Summarizing the main takeaways so far, Tsankov said it’s clear that AI models have “predominantly been optimized for capabilities rather than compliance”. He also flagged “notable performance gaps” — pointing out that some high capability models can be on a par with weaker models when it comes to compliance.
Cyberattack resilience (at the model level) and fairness are areas of particular concern, per Tsankov, with many models scoring below 50% for the former area.
“While Anthropic and OpenAI have successfully aligned their (closed) models to score against jailbreaks and prompt injections, open-source vendors like Mistral have put less emphasis on this,” he said.
And with “most models” performing equally poorly on fairness benchmarks he suggested this should be a priority for future work.
On the challenges of benchmarking LLM performance in areas like copyright and privacy, Tsankov explained: “For copyright the challenge is that current benchmarks only check for copyright books. This approach has two major limitations: (i) it does not account for potential copyright violations involving materials other than these specific books, and (ii) it relies on quantifying model memorization, which is notoriously difficult.
“For privacy the challenge is similar: the benchmark only attempts to determine whether the model has memorized specific personal information.”
LatticeFlow is keen for the free and open source framework to be adopted and improved by the wider AI research community.

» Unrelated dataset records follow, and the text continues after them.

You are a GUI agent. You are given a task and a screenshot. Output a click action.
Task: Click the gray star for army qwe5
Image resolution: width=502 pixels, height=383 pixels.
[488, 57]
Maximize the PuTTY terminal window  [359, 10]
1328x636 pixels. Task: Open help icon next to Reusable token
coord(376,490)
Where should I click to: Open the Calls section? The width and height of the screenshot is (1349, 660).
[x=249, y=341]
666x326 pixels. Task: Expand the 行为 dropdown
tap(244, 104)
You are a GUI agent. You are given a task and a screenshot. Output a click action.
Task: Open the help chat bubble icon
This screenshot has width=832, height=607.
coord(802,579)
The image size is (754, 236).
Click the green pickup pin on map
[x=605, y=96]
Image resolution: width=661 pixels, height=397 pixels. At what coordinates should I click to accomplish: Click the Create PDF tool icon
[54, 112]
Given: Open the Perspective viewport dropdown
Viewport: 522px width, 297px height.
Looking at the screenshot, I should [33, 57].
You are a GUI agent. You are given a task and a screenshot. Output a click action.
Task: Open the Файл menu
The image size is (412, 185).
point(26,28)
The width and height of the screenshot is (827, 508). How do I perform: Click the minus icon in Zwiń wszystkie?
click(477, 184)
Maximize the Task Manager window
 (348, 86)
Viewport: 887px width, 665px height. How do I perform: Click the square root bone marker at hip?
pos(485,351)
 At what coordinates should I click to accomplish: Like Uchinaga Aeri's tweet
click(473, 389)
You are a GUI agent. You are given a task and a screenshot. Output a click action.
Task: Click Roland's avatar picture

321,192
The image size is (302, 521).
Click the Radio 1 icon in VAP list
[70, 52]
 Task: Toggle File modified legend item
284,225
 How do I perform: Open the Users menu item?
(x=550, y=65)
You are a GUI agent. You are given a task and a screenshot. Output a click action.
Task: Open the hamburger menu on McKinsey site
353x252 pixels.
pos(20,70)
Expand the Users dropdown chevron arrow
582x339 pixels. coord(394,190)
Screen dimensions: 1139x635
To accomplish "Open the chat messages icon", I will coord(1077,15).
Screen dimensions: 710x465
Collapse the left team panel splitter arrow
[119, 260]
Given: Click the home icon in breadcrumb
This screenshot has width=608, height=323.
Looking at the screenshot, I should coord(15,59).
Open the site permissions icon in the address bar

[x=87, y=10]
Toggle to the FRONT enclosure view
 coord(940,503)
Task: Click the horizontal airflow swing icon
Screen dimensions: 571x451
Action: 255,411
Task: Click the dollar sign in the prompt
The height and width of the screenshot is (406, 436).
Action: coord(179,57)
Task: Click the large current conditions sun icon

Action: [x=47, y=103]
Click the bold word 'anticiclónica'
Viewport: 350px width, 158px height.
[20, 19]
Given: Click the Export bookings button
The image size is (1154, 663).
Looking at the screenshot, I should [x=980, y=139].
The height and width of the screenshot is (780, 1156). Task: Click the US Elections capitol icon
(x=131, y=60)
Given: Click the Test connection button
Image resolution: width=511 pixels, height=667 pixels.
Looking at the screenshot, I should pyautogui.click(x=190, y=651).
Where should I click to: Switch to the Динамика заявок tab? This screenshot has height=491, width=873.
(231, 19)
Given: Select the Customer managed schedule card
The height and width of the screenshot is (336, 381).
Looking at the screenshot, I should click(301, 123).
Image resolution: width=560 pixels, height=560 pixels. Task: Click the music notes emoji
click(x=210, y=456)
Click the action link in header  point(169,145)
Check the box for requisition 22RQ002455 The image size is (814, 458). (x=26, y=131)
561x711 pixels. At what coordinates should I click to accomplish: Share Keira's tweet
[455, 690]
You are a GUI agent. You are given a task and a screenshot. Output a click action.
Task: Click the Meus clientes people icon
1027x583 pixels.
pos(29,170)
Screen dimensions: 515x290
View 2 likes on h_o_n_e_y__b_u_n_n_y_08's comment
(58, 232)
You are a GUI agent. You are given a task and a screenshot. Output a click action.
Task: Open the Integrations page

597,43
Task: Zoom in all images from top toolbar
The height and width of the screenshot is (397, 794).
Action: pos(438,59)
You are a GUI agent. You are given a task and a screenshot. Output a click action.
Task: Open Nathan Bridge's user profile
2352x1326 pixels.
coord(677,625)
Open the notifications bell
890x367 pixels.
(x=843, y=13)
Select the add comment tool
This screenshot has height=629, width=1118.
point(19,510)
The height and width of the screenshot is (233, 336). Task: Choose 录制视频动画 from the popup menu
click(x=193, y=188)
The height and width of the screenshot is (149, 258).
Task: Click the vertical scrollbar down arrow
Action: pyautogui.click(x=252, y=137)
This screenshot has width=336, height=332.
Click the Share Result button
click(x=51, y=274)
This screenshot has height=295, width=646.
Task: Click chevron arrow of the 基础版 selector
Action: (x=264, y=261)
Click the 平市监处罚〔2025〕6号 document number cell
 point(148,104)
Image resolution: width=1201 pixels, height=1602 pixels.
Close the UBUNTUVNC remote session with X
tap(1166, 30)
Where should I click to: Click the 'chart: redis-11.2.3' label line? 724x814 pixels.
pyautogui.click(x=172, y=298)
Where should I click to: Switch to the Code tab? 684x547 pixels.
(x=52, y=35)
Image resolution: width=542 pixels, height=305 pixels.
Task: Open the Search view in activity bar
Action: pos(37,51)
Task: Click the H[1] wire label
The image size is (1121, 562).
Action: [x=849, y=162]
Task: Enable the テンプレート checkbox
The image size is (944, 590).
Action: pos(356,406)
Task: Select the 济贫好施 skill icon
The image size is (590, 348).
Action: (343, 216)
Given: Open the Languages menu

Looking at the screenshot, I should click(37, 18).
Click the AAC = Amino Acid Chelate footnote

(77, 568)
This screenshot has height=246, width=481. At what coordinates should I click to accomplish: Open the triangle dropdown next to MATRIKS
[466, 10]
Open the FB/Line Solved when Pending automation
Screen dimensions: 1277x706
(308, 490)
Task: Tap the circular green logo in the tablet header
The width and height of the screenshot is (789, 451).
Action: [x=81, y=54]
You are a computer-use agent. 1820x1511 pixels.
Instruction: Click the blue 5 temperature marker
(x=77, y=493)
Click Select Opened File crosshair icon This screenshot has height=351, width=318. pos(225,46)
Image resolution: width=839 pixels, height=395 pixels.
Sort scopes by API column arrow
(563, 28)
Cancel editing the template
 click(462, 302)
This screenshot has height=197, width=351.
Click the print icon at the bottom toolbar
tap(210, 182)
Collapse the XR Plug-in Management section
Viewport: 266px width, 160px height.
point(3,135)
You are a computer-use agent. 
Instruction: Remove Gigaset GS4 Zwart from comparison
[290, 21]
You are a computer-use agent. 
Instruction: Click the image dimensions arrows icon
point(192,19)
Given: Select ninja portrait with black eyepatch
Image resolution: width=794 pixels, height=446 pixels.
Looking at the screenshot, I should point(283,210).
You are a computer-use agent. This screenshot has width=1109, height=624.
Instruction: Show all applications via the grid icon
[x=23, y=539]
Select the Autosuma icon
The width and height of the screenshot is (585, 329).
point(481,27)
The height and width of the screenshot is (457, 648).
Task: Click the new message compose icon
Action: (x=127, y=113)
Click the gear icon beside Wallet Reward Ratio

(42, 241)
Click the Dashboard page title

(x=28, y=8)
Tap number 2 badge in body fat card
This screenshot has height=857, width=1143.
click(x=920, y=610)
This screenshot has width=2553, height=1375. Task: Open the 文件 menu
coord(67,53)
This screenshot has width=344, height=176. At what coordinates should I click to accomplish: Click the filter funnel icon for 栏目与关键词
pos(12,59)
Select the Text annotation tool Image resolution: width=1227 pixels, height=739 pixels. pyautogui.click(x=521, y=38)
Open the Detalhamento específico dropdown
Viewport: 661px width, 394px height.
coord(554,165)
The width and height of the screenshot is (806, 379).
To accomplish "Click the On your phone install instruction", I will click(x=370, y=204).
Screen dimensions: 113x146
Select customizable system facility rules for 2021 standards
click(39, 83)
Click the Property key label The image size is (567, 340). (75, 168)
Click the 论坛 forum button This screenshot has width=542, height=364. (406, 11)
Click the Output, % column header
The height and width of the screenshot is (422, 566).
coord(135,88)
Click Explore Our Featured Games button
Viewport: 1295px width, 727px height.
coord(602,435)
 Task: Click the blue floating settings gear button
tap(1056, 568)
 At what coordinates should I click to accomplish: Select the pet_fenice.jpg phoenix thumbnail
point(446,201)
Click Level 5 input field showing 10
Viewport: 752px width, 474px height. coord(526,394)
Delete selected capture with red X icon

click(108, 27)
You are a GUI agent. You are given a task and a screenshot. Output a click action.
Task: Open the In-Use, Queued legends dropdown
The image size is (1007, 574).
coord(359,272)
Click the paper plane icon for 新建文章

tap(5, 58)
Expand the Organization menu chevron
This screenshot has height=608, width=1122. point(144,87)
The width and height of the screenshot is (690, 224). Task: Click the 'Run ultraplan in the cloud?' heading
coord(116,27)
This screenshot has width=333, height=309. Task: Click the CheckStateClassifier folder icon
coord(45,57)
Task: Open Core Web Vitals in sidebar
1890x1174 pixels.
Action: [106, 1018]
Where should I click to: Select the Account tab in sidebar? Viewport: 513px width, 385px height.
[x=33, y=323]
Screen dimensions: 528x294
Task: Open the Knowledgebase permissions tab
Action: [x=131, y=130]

“We invite AI researchers, developers, and regulators to join us in advancing this evolving project,” said professor Martin Vechev of ETH Zurich and founder and scientific director at INSAIT, who is also involved in the work, in a statement. “We encourage other research groups and practitioners to contribute by refining the AI Act mapping, adding new benchmarks, and expanding this open-source framework.
“The methodology can also be extended to evaluate AI models against future regulatory acts beyond the EU AI Act, making it a valuable tool for organizations working across different jurisdictions.”